[ENUNCIADO] Cuenta las líneas de las entradas que contienen la cadena "input", teniendo en cuenta mayúsculas y minúsculas, y responde solo con ese número.

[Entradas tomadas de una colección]
********************
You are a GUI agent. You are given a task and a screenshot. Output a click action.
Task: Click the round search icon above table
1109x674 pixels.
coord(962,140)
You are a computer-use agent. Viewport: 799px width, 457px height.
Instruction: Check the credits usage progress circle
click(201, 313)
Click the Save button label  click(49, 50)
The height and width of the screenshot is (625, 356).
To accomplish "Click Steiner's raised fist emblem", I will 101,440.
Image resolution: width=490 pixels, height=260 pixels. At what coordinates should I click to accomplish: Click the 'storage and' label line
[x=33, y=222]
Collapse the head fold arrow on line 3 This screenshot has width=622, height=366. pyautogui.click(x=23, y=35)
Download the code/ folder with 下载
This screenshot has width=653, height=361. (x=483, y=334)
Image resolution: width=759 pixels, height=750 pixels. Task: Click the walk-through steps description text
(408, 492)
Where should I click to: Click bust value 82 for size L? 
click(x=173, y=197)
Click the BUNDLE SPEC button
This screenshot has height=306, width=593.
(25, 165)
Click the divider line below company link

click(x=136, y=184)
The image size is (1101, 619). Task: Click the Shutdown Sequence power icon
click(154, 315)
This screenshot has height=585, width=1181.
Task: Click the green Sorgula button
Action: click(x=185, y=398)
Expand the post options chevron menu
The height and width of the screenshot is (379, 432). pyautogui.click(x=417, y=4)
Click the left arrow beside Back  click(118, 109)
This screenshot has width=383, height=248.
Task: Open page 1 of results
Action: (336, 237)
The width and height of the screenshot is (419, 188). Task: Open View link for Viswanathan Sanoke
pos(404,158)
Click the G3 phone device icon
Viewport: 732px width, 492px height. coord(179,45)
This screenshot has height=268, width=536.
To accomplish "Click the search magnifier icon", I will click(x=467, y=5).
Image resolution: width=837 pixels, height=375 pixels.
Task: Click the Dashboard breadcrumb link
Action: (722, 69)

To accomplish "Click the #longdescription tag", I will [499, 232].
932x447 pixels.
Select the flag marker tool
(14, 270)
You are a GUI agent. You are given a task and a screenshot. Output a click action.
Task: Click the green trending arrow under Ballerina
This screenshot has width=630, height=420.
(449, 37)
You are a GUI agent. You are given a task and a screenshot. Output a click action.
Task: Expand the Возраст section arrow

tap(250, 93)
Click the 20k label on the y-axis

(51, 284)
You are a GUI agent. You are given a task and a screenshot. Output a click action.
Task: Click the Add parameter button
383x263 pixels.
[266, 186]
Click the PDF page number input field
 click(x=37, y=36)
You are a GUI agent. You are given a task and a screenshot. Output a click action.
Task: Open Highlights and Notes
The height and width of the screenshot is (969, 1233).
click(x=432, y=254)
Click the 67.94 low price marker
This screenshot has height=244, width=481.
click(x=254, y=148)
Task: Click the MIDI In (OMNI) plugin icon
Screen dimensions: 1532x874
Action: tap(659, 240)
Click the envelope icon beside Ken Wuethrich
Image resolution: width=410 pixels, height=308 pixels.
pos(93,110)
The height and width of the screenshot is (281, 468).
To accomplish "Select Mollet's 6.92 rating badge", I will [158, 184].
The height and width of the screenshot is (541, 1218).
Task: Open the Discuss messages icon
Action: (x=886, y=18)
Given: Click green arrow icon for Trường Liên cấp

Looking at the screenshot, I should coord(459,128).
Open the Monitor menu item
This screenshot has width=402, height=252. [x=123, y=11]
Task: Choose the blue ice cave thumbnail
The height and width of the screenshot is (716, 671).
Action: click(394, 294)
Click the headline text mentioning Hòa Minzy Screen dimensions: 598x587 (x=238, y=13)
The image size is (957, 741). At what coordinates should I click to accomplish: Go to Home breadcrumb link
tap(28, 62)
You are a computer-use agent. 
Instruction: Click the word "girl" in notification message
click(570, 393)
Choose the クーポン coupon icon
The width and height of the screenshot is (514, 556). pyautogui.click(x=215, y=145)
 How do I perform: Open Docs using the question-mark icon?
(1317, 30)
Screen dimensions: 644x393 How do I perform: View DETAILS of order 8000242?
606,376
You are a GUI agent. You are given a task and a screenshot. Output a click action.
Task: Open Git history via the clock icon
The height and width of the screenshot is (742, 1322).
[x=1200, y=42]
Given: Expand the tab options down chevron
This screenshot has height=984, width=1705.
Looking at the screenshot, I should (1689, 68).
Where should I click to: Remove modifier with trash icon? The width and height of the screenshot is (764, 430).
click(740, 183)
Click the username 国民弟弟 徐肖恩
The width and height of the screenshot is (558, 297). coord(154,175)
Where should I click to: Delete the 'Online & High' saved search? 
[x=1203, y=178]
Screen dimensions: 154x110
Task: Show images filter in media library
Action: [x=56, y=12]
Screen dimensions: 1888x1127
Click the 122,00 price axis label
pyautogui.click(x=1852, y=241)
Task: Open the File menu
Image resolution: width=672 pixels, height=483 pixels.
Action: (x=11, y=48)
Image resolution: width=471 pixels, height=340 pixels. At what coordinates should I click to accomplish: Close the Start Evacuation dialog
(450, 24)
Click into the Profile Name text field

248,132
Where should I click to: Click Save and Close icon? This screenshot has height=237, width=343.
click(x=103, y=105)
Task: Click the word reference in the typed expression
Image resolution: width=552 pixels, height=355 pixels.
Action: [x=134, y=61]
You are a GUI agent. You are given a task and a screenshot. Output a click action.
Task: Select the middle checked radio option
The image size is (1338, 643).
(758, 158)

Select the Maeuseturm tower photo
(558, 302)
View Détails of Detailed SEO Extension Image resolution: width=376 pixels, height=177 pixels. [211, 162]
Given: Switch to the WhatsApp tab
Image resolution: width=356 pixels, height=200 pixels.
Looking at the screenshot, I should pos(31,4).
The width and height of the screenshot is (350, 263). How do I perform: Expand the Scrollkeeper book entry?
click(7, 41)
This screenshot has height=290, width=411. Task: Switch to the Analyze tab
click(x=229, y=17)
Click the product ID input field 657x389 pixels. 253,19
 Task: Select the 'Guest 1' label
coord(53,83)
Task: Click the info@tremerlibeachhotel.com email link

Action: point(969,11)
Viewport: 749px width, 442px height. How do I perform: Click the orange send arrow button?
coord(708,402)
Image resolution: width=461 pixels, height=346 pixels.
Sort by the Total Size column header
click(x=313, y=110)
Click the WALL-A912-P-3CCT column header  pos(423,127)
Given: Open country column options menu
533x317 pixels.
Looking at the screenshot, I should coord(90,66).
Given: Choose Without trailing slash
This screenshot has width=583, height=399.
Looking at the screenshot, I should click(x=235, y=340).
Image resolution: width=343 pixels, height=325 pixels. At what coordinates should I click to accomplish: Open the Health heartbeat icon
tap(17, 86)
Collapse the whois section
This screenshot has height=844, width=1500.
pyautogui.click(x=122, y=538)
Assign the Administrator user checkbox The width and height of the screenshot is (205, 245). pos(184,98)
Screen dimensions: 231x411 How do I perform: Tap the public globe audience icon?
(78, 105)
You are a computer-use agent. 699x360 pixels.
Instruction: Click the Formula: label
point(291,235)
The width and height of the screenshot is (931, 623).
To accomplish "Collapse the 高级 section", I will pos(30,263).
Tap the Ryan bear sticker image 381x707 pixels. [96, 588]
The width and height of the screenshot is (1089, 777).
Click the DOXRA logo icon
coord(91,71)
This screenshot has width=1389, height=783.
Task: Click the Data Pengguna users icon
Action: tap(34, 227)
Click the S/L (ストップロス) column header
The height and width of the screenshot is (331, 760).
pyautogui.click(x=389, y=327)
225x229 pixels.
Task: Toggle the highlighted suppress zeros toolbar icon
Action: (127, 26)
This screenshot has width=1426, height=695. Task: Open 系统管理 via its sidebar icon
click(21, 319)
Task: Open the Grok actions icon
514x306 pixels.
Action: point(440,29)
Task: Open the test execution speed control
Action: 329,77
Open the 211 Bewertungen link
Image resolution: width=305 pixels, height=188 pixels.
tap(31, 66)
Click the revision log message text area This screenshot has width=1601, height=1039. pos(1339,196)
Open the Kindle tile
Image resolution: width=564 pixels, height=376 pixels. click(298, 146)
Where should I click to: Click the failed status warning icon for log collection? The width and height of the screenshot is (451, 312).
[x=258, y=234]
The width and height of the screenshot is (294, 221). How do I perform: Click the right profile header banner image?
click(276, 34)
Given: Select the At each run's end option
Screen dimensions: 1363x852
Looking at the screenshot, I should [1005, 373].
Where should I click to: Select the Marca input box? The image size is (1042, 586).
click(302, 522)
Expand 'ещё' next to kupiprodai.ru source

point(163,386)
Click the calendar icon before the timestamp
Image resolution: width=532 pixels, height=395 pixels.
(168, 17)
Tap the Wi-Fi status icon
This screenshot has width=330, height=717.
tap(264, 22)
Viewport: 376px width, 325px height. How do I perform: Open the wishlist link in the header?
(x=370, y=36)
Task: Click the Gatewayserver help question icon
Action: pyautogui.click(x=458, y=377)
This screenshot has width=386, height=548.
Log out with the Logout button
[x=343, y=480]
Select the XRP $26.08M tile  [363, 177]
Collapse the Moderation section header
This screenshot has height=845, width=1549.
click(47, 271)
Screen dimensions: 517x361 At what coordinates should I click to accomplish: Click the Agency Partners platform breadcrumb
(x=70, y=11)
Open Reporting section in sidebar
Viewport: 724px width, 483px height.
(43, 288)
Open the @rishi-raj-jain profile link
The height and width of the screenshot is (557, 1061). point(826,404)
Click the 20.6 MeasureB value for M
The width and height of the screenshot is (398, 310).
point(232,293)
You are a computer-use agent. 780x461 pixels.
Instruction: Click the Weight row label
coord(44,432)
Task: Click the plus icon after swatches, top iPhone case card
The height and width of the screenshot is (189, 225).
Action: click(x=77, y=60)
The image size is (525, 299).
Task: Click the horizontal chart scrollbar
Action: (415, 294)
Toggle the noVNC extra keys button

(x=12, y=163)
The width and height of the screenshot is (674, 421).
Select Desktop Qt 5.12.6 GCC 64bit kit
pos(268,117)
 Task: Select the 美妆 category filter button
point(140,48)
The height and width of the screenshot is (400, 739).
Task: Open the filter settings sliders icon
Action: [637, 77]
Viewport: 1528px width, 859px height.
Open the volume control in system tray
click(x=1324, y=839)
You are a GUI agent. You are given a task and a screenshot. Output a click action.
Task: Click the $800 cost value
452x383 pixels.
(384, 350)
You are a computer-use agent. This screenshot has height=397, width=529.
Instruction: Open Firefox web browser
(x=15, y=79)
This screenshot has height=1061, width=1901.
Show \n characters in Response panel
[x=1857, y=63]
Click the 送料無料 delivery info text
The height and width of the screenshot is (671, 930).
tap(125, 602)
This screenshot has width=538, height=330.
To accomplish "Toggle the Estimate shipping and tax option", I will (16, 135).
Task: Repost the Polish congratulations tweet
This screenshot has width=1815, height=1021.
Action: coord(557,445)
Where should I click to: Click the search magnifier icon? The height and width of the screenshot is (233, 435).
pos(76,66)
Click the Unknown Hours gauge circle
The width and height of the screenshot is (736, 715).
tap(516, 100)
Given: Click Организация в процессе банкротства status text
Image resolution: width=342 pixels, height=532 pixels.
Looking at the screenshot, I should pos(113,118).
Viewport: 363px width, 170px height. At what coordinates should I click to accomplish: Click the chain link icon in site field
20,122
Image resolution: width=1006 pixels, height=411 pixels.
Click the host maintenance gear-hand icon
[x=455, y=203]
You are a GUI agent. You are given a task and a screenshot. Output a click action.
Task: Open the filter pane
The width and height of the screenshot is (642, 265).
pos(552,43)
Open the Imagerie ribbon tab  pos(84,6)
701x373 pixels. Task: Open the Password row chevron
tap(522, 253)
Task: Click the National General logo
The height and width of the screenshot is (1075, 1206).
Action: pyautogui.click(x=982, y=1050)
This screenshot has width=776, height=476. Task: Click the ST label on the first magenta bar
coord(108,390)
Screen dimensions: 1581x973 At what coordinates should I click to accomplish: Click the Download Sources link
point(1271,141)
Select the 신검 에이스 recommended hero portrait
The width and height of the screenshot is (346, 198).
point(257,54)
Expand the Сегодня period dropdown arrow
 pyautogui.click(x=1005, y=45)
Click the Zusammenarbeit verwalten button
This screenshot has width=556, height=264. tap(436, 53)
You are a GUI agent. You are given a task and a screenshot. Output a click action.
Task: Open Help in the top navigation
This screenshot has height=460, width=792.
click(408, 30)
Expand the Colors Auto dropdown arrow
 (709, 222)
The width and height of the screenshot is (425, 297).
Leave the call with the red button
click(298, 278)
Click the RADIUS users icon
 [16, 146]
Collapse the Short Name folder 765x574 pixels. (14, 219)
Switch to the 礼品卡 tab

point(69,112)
********************
[SOLUCIÓN] 3